*EXERCISE GOAL*.
What you return should be the lines of the data containing "width", each in full.

*** WORKING DATA ***

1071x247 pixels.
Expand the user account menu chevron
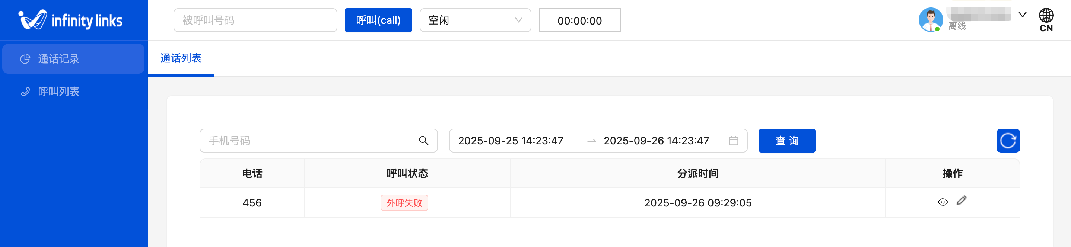(x=1022, y=15)
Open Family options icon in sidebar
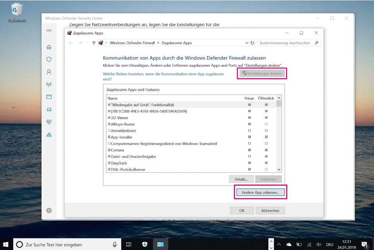374x250 pixels. pyautogui.click(x=49, y=135)
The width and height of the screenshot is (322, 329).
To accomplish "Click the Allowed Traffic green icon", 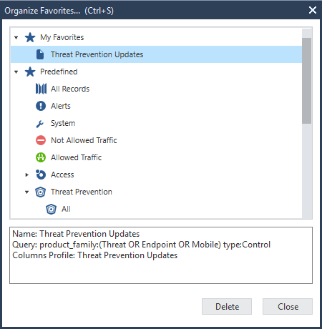I will pyautogui.click(x=41, y=157).
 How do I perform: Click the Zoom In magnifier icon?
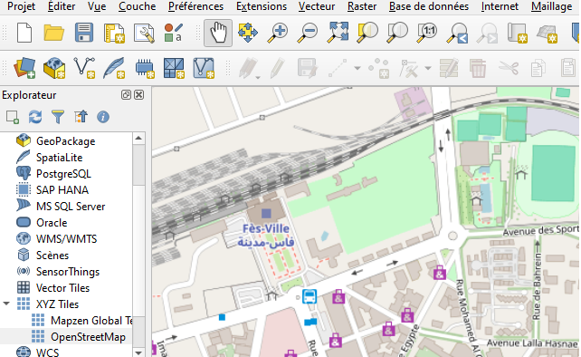pos(278,33)
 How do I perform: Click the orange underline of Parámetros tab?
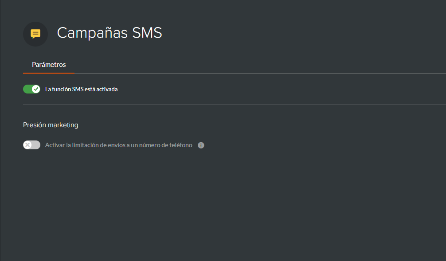click(x=49, y=73)
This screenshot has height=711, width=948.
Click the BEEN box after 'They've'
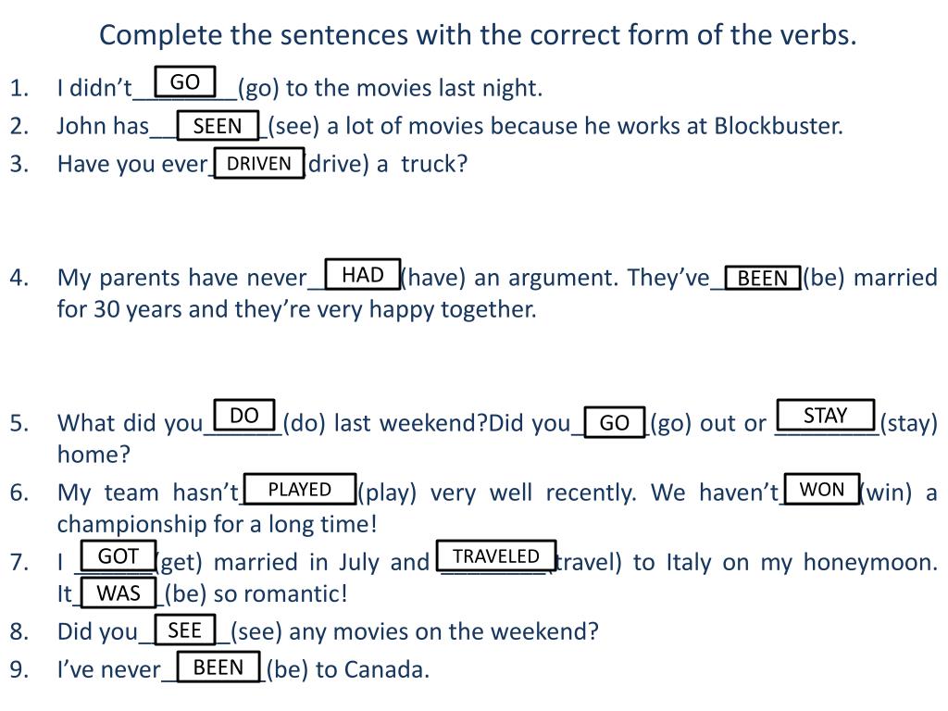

*** End of WORKING DATA ***

*ANSWER TO THE PROBLEM*.
The width and height of the screenshot is (322, 329).
This screenshot has height=711, width=948.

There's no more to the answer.